Hello! syncabook is awesome, and indeed Storyteller does take "the opposite" approach when it comes to forced alignment.

Others have linked to the docs, where I go into detail about the syncing algorithm, but at a high level:

Storyteller uses Whisper to transcribe the audio to text (this is the most computationally expensive part of the process)

Then we use a Levenshtein-distance-based fuzzy search algorithm to find each chapter in the text (this is attempting to account for the difference between audio and text versions, as you said!)

Then for each chapter, we find the start and end timestamp of each sentence, again using a fuzzy search across the transcription.

In general, Storyteller does a pretty good job; it treats the ebook as the source of truth, which means that at the moment it sometimes misses introductory and ending pieces of the audiobook, though it's on the roadmap to have some support for explicitly triggering those when that happens.

NoahKAndrews

The docs say it's usually 1-4 hours depending on the book and the hardware: https://smoores.gitlab.io/storyteller/docs/syncing-books

The docs also have a detailed section about the algorithm that goes into how it auto-handles differences between the audio and the text.

cyberax

One obvious optimization is to sample the audio file at regular intervals and transcribe only a part of the text.
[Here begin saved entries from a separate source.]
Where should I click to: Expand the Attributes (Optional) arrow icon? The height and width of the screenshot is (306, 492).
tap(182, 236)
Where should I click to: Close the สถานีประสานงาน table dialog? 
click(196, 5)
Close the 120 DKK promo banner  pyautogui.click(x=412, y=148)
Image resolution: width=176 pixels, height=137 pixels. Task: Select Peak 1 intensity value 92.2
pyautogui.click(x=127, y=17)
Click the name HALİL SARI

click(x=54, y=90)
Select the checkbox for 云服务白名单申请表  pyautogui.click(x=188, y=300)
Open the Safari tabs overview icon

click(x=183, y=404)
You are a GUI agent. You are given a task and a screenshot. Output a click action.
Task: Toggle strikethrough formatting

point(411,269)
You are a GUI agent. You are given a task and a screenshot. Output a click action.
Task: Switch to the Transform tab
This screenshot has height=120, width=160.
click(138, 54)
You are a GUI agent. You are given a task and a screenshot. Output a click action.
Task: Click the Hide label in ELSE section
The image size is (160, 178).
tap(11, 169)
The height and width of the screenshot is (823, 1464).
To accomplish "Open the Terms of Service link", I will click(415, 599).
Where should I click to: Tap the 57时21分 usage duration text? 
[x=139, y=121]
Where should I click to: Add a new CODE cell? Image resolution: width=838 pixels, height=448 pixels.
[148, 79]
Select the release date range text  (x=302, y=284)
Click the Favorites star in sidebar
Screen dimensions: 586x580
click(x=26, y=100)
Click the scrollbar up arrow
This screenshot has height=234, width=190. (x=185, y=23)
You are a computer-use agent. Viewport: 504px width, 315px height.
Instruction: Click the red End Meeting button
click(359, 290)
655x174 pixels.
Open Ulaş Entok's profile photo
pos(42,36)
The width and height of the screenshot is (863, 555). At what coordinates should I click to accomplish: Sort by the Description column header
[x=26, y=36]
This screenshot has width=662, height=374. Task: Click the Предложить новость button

Then just interpolate the locations. This can speed it up by a couple of orders of magnitude.

smoores

This is true, but it really limits the ability to highlight the current sentence visually while it's being read, which is great for language learning and for reducing cognitive load. I actually spent a lot of time trying to get the timing as precise as I could to make this feel as natural as possible, and I think the effect is really nice!

sphars

This is really neat, it's something I hadn't thought about before. I've started listening to audiobooks on my commute, but I read at night. I currently use audiobookshelf[0] to listen to my ebooks, and it has support for ebooks as well. I've added a comment[1] on a discussion if audiobookshelf could read the epubs your took creates.

[0]: https://www.audiobookshelf.org/

[1]: https://github.com/advplyr/audiobookshelf/issues/189#issueco...

smoores

> I've started listening to audiobooks on my commute, but I read at night.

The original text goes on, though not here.